La voce era pacata, il volto sereno, e quando dal folto della quercia la gazza con un breve volo andò a posarsi sul suo ginocchio, l’uomo sorrise. Cavò dalla tasca un pezzetto di pane e gliel’offrì, sminuzzato, sul palmo aperto. L’uccello becchettò a lungo, poi, terminato il pasto, spiccò il volo. La gazza volteggiava sopra di noi gorgheggiando e compiendo evoluzioni allegre. Io la seguivo, meravigliato che non si allontanasse più che tanto da noi, il suo volo sembrava una danza, oserei dire un ringraziamento, nell’unico modo con cui poteva manifestarlo. Quindi planò con eleganza tra i piedi dell’uomo e lì rimase, come un cane accucciato tra i piedi del suo padrone.

Finalmente l’uomo si voltò verso di me con un sorriso sornione: l’ho incontrata la prima volta che sono venuto qui e ci siamo subito intesi. E da allora ogni volta sembra che sappia che sto per tornare. La trovo già qui che mi aspetta.

Con poco tatto commentai: chissà se è sempre lo stesso esemplare, magari c’è stato un passaparola tra le gazze e si alternano nello scroccare il suo cibo.

L’uomo mi guardò con un’aria di compatimento come non fossi in grado di capire.

Ma questa è la Gazza!, disse calcando la voce sulla G, come avesse usato una maiuscola che doveva spiegare tutto.

Non risposi e attesi che aggiungesse qualcosa ma lui stette in silenzio. Si diede un colpetto sulla coscia destra e la gazza sbattendo le ali vi saltò su. Ogni tanto lui la sfiorava con la mano e lei gli becchettava delicatamente le dita senza pizzicare. Era un dialogo muto e intenso. Si sbottonò il loden e tenne le falde aperte in un invito. L’animale vi si tuffò in mezzo e lui richiuse il cappotto a regalargli il tepore della lana cotta.

Lei crede nella reincarnazione?, mi domandò a bruciapelo.

Bè, francamente no.

Nemmeno io. Ma questo animaletto ha i modi delicati e l’eleganza di una persona che mi era molto cara. Sapeva accogliermi col sorriso qualunque malumore avessi e riusciva sempre a smorzare la mia inquietudine. La Gazza mi dà la stessa pace, per questo l’ho chiamata Gaia.
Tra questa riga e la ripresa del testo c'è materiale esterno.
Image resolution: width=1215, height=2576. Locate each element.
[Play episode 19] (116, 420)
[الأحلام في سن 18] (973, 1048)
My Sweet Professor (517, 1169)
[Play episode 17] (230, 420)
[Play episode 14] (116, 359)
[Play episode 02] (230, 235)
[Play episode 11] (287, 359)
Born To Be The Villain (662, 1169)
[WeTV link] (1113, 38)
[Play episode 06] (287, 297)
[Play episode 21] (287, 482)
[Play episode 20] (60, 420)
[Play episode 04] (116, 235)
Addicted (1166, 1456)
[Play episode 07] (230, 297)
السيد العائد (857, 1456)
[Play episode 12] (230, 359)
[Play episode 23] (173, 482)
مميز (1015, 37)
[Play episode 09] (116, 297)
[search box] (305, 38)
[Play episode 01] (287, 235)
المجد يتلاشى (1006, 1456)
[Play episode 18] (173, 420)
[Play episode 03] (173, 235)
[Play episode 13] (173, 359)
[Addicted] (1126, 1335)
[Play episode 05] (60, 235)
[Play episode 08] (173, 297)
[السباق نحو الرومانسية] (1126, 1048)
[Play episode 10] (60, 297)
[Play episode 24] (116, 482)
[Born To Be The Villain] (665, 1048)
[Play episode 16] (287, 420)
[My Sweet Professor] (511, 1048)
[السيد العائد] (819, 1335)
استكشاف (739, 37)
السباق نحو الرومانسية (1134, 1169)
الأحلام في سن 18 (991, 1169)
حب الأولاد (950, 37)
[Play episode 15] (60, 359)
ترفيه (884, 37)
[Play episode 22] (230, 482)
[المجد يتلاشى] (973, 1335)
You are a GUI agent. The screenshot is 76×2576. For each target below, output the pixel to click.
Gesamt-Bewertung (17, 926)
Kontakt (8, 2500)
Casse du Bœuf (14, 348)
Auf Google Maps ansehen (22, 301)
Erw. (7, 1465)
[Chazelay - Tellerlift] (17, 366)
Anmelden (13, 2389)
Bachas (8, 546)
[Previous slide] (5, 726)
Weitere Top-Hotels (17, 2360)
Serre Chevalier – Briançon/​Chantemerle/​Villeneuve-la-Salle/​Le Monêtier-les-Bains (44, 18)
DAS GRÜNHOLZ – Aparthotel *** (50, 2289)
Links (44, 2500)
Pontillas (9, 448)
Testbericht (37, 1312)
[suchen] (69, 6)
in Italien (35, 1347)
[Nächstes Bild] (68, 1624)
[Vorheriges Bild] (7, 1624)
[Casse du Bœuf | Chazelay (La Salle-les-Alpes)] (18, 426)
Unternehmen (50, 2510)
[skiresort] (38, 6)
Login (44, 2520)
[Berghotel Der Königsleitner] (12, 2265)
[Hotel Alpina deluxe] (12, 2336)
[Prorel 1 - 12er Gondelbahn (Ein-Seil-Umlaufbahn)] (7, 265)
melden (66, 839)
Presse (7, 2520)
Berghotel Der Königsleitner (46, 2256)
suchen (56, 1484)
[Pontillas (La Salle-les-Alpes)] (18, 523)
Credessi nella reincarnazione l’avrei chiamata direttamente col suo nome.

Mi guardò, non come se cercasse la mia approvazione di cui non aveva bisogno, ma come se verificasse se riuscivo a districarmi tra logica, affetti e minima follia. Forse la mia espressione imbarazzata lo deluse perché mi fece uno stanco, quanto educato, gesto di saluto a mo’ di congedo.

Tornai verso casa frastornato, non è facile entrare nello spazio stretto dove si rifugiano le persone forse candide o forse un poco folli. Ma se non dentro almeno mi sono affacciato a quello spazio ed è stata una vista salutare.